Parei de piscar, mantendo os olhos ardendo, porém bem abertos para impedir que as lágrimas continuassem a cair.

- Levanta!

Dessa vez, apesar da dor, levantei. Apoiei as mãos no chão, ergui o corpo e senti a vertigem tomar minha cabeça. Encostei o tronco na porta de vidro para ganhar força e obriguei que meus pés descalços se arrastassem pelo chão, seguindo o homem que se aproximava da maca.

- Tira a roupa e deita.

Não importava quantas vezes já tinha escutado aquela mesma fala, me sentia humilhada e exposta da mesma forma, mas era para meu próprio bem, eu sabia disso, o doutor sempre me falava.

As coisas horrendas que aconteciam comigo naquele lugar, não era culpa dele, era dos que se diziam meus amigos.

Tirei o vestido hospitalar, deixando que caísse no chão. Não usava roupas íntimas, disseram que eu não precisava e nem merecia ganhar.

Andei com dificuldade até a maca e deitei no metal frio. Encarei a luz branca acima de mim para não ter que olhar para o doutor, nem para as cicatrizes no meu corpo.

- Por causa de suas atitudes, sem anestesia hoje, Lydia, vai tomar somente seus compridos.
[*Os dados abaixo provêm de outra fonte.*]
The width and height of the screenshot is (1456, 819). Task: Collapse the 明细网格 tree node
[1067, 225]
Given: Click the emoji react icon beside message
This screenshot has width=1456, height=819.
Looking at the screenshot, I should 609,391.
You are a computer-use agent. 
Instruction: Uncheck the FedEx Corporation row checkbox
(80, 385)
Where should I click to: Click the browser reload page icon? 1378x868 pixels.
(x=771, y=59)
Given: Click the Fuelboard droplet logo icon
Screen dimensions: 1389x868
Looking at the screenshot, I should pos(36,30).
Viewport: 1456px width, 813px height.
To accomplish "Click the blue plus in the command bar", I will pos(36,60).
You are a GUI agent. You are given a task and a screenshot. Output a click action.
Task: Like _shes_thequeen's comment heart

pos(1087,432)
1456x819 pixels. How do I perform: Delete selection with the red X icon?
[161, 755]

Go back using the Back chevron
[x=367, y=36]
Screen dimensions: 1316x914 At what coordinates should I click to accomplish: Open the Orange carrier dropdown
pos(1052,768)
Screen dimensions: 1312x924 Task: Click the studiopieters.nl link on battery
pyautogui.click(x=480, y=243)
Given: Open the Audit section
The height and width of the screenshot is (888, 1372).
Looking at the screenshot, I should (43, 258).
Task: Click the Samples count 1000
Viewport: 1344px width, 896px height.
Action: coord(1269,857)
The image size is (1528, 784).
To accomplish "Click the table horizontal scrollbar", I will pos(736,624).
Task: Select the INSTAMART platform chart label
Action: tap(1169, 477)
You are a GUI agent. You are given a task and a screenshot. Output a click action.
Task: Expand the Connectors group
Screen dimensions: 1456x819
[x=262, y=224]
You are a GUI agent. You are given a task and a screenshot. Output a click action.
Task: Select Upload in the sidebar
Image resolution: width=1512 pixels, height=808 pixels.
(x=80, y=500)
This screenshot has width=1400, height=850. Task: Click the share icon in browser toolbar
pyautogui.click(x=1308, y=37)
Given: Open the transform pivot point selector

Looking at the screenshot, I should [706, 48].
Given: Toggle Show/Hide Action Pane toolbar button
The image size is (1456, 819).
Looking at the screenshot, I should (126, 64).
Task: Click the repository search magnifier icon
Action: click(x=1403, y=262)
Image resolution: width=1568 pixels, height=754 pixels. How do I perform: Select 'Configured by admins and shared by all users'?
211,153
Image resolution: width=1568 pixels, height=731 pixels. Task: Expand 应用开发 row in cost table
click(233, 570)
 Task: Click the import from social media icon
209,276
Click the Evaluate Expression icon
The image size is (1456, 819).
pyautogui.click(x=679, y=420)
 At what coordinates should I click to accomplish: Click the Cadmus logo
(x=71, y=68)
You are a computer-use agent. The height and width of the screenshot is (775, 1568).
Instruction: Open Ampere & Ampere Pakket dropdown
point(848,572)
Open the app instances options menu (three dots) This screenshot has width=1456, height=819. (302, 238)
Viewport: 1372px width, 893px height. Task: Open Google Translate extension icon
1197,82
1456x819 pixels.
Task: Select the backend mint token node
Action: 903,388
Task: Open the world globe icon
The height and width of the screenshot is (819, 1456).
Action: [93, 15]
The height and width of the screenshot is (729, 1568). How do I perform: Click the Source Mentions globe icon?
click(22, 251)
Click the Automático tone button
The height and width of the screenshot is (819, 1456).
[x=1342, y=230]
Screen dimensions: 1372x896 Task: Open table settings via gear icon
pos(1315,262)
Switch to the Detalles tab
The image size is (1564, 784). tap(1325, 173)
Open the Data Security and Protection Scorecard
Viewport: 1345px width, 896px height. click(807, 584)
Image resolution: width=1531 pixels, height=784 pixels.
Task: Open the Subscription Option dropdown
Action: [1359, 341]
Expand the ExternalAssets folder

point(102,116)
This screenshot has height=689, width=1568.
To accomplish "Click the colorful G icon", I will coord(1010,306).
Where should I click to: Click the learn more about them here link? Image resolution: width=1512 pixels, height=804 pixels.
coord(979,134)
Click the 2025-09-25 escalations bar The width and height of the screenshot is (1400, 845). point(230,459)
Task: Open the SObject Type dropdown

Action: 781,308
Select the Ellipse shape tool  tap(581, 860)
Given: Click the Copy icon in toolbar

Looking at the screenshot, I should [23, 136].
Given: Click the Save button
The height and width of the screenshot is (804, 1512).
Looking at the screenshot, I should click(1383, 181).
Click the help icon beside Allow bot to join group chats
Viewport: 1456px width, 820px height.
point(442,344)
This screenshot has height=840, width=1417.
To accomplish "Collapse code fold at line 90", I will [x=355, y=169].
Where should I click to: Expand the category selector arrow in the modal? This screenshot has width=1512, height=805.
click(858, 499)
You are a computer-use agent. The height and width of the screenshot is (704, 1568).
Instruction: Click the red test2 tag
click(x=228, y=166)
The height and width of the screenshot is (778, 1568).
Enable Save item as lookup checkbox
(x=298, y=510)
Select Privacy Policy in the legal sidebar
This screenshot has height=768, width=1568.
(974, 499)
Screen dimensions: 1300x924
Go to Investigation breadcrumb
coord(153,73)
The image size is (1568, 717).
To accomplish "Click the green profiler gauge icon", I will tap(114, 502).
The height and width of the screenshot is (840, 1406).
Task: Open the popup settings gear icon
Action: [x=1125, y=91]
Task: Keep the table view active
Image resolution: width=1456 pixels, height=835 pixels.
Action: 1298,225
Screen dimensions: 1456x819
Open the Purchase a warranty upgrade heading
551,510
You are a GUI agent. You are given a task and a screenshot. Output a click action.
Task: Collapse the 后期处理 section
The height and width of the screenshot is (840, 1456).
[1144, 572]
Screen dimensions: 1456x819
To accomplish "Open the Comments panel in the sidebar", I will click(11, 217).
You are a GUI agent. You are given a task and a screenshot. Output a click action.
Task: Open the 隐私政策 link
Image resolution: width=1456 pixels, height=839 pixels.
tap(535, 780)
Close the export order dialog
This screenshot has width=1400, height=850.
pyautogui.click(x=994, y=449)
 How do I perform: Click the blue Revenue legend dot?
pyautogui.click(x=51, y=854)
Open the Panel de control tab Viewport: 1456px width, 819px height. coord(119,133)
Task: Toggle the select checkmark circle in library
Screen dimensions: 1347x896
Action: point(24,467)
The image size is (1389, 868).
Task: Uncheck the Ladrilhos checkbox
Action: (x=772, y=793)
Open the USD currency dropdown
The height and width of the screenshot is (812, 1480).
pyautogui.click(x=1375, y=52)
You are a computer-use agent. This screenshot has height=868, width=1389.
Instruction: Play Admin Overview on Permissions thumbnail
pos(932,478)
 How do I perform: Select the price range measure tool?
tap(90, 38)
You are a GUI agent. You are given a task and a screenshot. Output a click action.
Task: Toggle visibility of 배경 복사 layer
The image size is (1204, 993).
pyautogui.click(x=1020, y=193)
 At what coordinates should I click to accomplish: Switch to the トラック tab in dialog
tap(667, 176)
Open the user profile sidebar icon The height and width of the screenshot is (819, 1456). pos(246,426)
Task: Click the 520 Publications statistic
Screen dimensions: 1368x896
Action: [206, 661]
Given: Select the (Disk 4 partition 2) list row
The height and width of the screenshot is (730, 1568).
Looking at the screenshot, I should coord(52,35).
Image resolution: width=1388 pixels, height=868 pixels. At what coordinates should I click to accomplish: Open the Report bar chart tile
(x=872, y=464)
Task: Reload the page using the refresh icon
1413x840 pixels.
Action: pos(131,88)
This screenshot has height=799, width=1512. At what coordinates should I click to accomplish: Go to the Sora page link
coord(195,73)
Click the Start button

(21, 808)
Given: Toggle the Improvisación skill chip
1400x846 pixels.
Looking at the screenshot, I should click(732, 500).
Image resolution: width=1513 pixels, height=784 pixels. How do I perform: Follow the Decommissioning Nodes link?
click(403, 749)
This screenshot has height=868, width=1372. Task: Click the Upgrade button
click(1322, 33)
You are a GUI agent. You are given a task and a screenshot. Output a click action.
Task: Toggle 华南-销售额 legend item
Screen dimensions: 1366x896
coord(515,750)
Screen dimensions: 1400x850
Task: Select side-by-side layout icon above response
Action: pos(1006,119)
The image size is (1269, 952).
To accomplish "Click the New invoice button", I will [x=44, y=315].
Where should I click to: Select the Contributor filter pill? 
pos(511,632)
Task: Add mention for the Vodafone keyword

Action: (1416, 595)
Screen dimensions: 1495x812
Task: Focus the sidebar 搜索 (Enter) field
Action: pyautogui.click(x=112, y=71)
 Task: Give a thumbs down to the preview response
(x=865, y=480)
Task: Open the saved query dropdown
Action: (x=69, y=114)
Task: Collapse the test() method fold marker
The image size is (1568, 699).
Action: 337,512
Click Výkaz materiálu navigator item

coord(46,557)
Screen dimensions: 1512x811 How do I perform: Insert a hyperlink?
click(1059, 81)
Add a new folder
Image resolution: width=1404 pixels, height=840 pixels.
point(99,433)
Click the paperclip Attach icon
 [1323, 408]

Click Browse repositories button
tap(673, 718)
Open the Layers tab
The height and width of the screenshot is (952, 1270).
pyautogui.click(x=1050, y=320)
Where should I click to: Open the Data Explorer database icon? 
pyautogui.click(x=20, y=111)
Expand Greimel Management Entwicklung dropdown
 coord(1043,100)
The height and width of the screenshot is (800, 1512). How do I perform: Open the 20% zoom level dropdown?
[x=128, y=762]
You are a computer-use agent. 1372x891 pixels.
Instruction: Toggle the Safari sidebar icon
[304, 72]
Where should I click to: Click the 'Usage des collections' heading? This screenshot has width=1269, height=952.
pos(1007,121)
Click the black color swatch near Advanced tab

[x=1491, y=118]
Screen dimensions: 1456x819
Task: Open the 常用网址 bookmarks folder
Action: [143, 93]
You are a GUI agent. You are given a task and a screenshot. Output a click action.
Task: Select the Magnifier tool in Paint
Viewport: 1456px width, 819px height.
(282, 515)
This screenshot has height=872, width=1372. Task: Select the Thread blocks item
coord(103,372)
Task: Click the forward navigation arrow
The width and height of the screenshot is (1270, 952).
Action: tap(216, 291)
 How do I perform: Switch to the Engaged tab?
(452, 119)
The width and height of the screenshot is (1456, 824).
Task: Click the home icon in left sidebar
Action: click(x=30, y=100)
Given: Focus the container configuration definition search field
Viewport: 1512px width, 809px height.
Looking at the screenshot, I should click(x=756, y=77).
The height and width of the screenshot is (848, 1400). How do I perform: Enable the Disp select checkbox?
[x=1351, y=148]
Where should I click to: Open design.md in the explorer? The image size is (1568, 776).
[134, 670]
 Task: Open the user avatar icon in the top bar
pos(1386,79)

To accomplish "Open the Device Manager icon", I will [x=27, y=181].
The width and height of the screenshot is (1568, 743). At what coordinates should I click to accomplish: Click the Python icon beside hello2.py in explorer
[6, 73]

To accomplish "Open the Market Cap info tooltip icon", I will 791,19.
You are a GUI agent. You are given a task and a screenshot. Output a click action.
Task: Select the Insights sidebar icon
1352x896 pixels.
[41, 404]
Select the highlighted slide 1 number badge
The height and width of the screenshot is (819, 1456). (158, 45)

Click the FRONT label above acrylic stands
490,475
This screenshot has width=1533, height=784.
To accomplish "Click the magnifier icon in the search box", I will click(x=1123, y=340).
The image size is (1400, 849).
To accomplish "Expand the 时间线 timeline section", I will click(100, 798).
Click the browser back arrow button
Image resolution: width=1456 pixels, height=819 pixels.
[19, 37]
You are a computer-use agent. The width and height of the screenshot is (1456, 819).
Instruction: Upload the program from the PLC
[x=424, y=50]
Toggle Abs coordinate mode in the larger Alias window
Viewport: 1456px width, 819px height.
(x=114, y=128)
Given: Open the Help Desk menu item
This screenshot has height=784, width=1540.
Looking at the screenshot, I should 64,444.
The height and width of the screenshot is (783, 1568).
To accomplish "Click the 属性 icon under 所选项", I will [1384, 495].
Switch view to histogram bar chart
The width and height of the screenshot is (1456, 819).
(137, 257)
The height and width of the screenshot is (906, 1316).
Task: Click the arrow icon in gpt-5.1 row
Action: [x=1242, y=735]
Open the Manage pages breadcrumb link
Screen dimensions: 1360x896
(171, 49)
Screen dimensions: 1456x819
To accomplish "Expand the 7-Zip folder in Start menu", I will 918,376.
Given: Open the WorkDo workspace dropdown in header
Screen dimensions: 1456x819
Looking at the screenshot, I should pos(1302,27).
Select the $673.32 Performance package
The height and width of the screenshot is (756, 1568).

Arregalei os olhos, abri os lábios para tentar encontrar minha voz, mas o doutor enfiou dois dedos em minha boca, empurrando cinco compridos que engoli a força.

- Merlyn, anote a hora, meia noite e trinta dois, primeira incisão.

Merlyn, era como chamavam o demônio, que me encarou sorridente antes de anotar algo em seu maldito bloco.

Foi a última visão que tive antes do bisturi cortar meu ventre.